Привратница вынула шпильку из шиньона и почесала ею в затылке. Она указала Оливье на столик у изголовья кровати, где лежало стопкой несколько книг. Мальчик благоговейно приблизился и взял одну. Имя автора он прочел с трудом: Шопенгауэр.
— Все время он читал.. Да такие еще чудные книжки.
Оливье держал книгу в руке. Она показалась ему очень тяжелой. Он не задавал женщине вопросов. Только глаза его спрашивали.
— Но это было не так уж плохо, — сказала женщина. — А вот посмотри на стены. Знаешь, сколько дней он затратил, чтоб их выкрасить? Кисть он держал, сжимая ее обрубками рук или во рту. Даже и потолок покрасил. Понемножку, никому ничего не говоря. Наверно, краска текла у него по лицу. Прежде он жил в нижнем этаже, вместе с матерью. Потом она умерла, а его здесь оставили. Она была такая святоша. Может, поэтому он так много читал.

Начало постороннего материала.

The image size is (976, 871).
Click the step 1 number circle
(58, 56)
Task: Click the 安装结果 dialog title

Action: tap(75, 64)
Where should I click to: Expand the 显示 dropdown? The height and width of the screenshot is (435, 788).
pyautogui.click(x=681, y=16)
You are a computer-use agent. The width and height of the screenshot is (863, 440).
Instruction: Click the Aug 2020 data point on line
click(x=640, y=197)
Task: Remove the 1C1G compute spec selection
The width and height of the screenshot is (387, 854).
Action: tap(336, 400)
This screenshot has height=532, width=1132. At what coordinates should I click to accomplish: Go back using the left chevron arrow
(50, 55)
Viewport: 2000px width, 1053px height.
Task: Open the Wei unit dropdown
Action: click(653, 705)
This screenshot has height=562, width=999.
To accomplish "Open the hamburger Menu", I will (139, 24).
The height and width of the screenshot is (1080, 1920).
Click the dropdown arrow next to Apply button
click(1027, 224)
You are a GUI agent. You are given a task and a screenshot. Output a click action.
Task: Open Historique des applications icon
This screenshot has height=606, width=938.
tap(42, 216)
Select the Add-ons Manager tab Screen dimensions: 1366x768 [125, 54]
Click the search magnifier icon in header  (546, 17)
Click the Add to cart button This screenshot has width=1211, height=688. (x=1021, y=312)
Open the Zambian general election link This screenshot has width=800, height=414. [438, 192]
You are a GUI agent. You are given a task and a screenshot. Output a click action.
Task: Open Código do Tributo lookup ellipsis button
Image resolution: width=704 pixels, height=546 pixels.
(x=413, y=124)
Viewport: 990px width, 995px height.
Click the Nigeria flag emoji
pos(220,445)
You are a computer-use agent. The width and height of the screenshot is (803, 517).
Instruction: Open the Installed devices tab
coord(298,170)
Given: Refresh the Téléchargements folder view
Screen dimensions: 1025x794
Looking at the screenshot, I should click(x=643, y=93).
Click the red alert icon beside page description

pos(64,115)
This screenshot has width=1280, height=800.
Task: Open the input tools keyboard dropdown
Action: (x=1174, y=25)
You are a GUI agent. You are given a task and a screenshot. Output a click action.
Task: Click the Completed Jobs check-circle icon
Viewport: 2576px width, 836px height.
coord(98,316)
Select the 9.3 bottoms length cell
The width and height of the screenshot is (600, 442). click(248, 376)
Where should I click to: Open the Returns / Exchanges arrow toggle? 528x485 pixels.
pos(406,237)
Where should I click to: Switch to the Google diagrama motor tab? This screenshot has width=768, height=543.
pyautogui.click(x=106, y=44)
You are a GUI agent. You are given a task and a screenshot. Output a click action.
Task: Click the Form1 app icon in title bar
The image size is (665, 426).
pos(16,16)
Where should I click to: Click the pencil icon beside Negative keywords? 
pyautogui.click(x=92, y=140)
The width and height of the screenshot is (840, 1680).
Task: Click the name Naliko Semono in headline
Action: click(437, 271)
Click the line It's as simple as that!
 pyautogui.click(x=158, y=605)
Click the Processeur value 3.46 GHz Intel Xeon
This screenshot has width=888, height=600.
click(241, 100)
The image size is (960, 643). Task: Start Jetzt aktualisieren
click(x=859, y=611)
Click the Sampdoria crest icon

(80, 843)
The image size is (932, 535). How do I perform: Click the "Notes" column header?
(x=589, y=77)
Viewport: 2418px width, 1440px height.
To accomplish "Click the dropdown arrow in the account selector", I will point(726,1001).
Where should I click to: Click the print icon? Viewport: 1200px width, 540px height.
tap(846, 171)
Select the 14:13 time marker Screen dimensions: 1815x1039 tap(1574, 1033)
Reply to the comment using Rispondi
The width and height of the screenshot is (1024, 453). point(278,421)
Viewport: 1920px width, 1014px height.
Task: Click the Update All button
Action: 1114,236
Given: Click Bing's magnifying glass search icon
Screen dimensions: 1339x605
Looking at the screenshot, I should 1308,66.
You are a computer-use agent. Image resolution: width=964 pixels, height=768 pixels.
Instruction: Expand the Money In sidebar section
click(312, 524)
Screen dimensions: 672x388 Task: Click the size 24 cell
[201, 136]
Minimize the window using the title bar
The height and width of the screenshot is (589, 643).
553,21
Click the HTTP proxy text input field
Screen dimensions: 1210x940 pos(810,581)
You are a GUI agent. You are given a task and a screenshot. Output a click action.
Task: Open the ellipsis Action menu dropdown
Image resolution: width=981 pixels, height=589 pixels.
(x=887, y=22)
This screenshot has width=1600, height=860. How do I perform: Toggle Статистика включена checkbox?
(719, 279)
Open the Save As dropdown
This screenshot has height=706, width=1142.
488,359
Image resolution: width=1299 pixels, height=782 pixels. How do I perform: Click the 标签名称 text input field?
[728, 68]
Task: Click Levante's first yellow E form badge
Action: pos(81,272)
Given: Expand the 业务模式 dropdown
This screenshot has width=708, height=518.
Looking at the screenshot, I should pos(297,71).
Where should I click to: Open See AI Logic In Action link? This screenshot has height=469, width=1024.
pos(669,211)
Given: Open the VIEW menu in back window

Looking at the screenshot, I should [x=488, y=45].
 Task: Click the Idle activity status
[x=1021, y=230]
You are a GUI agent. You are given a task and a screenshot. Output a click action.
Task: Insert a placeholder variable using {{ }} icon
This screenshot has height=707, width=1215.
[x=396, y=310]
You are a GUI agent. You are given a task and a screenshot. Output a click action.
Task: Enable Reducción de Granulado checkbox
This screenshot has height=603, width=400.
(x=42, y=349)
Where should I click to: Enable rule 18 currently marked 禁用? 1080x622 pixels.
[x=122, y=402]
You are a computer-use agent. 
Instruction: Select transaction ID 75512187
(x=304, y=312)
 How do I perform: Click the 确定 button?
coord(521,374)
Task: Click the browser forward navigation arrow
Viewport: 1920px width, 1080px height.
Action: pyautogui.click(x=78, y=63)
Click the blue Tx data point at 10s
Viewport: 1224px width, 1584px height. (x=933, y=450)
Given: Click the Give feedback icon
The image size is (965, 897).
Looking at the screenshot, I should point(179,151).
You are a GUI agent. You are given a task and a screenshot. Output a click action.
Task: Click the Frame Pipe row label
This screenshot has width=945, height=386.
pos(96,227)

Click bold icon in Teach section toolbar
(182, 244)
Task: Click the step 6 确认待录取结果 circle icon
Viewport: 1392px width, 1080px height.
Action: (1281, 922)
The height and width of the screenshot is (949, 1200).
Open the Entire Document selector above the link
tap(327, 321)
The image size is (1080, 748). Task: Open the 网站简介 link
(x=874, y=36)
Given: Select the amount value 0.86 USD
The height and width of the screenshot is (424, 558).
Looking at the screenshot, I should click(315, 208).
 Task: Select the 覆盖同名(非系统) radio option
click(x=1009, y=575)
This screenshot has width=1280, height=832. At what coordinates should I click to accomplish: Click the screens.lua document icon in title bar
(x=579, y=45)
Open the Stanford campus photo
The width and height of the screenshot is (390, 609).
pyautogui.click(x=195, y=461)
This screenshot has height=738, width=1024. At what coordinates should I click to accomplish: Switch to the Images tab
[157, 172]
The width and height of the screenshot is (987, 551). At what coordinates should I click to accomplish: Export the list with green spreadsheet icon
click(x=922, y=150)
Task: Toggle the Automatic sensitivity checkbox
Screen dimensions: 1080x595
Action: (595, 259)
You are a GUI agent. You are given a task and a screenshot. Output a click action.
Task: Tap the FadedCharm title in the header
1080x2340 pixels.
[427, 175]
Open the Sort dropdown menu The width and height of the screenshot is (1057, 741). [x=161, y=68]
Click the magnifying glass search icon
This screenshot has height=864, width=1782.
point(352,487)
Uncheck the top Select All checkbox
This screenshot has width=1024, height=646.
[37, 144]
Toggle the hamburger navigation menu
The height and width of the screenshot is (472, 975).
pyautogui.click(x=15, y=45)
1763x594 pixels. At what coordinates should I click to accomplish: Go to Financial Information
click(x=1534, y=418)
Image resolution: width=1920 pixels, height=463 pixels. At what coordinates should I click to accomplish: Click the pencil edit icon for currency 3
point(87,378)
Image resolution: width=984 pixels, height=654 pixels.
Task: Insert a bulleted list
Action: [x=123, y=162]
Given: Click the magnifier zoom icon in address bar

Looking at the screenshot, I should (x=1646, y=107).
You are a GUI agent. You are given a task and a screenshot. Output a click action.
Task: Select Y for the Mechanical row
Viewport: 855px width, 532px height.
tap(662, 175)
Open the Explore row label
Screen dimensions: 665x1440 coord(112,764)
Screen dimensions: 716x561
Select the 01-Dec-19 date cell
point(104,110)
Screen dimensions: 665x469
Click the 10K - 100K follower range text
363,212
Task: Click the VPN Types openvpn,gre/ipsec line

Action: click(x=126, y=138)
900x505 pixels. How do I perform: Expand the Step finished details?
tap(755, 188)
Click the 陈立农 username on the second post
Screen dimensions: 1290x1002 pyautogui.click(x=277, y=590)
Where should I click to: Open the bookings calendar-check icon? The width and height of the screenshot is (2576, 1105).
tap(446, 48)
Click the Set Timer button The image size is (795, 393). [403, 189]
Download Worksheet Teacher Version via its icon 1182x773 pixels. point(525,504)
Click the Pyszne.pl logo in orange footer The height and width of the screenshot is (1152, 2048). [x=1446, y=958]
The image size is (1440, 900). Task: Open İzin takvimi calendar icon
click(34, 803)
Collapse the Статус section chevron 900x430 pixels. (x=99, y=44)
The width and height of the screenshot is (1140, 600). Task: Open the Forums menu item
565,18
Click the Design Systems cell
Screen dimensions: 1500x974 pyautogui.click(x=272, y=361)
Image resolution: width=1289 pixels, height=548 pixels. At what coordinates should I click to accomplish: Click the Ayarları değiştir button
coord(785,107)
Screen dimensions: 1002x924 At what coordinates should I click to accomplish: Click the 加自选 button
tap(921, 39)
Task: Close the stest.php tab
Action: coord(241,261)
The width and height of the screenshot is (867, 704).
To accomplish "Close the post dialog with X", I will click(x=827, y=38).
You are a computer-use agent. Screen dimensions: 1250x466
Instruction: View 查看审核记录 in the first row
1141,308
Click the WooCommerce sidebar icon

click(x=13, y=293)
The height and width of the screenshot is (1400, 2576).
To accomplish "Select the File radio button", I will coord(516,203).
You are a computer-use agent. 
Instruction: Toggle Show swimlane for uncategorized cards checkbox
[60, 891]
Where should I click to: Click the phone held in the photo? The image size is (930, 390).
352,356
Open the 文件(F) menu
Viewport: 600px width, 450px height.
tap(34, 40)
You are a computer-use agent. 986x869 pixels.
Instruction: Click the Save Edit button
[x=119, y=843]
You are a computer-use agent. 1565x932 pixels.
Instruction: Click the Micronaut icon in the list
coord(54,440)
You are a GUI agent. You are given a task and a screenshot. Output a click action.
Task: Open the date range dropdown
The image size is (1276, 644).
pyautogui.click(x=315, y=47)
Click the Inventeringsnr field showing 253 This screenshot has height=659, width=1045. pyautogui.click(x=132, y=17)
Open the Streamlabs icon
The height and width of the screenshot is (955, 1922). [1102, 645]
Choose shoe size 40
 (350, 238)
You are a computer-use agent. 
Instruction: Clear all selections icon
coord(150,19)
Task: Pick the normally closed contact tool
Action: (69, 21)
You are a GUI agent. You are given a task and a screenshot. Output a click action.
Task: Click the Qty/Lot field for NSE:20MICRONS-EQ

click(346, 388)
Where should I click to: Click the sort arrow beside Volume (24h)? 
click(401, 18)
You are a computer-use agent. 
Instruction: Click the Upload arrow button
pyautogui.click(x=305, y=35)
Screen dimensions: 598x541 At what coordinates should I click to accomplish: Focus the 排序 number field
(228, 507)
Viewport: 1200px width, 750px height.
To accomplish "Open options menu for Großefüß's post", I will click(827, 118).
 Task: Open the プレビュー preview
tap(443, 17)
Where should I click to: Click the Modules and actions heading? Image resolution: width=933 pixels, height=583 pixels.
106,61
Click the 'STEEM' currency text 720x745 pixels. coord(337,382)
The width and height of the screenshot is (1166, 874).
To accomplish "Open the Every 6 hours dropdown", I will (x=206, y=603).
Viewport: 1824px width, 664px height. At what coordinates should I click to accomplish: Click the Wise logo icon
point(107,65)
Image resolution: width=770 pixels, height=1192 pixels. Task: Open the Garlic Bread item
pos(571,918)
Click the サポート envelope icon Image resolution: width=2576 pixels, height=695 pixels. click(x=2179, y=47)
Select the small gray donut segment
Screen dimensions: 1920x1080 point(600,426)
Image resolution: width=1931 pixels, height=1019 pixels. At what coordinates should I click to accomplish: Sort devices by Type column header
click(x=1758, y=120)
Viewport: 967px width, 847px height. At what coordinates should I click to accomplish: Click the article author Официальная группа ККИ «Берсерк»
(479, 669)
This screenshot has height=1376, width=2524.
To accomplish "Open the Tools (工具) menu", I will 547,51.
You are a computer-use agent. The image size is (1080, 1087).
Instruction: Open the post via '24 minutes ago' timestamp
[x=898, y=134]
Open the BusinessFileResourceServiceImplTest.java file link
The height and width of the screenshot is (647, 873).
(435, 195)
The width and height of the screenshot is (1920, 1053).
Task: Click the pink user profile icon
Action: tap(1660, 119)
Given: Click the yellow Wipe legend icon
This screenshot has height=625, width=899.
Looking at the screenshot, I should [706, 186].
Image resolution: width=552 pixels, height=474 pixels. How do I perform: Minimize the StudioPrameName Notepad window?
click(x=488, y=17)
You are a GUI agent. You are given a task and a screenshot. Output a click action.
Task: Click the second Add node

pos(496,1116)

— Паук умер? — спросил Оливье.
— Нет-нет, ведь люди так просто не умирают, даже калеки. Однажды утром он вдруг начал кричать. Как я вспомню об этом, меня дрожь пробирает. Прямо как безумный вопил, его трясло. Соседи решили звонить в госпиталь. Но он не хотел, чтоб его увезли. Ты же понимаешь — калека… Теперь его оттуда не выпустят.
Оливье смотрел на нее округлившимися от испуга глазами. Его объял страх. С ужасом он осмотрел стены, кровать, книги, увядшую розу, упавшую на пол рядом с ночным столиком. Внезапно образ Виржини слился в его сознании с Весной Боттичелли. Как ни груба была эта привратница, она уловила на светлом лице ребенка, в его зеленых глазах глубокую скорбь.
— Стало быть, ты хорошо его знал?
— Да, — ответил Оливье, — он был моим другом.
— Я думаю, ему там будет лучше, чем здесь. Калеки — у них ведь свой, отдельный от всех мир.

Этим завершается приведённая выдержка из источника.